Der Bahnübergang in dem Frankfurter Stadtteil liegt in einer leichten Kurve, mehrere Straßen führen auf ihn zu, ebenso wie ein Parkplatz. Das Wärterhäuschen befindet sich unmittelbar neben den Schienen. Am Unfallort wurden weiße und rote Rosen niedergelegt.

In Nied gibt es seit Jahren die Forderung, den Bahnübergang durch einen Tunnel zu ersetzen. Vor allem aus Sicherheitsgründen: „Wir alle in Nied haben es geahnt, dass dort irgendwann einmal ein schlimmer Unfall passiert. Beinahe-Vorfälle gab es immer wieder. Aber jetzt ist es wirklich geschehen“, schreibt der Vorsitzende der CDU Nied, Tobias Fechler, auf der Homepage der Partei. Das Vertrauen in den Bahnübergang sei nun erschüttert. „Es ist unglaublich, dass ein Zug kommt, wenn die Schranken oben sind. Das darf nie passieren“, schreibt der Lokalpolitiker. Der Baubeginn für eine Unterführung habe sich immer wieder verzögert.

Strecke voraussichtlich bis Montag gesperrt

Die Bahn erklärt auf ihren Internetseiten grundsätzlich zum Thema Bahnübergänge, dass turnusmäßig alle zwei Jahre oder bei Änderungen der Rahmenbedingungen wie einem erhöhten Verkehrsaufkommen überprüft werde, ob die vorhandene Technik „in ihrem Zustand noch ausreichend ist beziehungsweise ob sie erneuert werden muss“.

Die Strecke zwischen Frankfurt-Höchst und Mainzer Landstraße bleibt voraussichtlich bis Montag gesperrt. Die Züge werden umgeleitet. Der Konzernbevollmächtigte der DB für Hessen, Klaus Vornhusen, sprach den Angehörigen sein Mitgefühl aus, ebenso wie die Hessische Landesbahn, zu deren Flotte der Zug gehört.
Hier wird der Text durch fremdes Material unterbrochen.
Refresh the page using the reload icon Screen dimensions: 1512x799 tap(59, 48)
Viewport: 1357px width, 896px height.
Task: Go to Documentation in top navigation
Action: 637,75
In Hessen gibt es nach Bahnangaben insgesamt 1180 Bahnübergänge, 160 davon mit sogenannten Vollschranken, die beide Fahrtrichtungen der Straße überragen. Hier müsse stets sichergestellt werden, dass beim Schließen der Schranken der Bereich dazwischen frei ist, sagte eine Sprecherin. Dies geschehe beispielsweise per Video oder Radar - oder mittels Wärtern vor Ort. Insgesamt registrierte die Bahn im Jahr 2018 bundesweit 146 Unfälle an Bahnübergängen.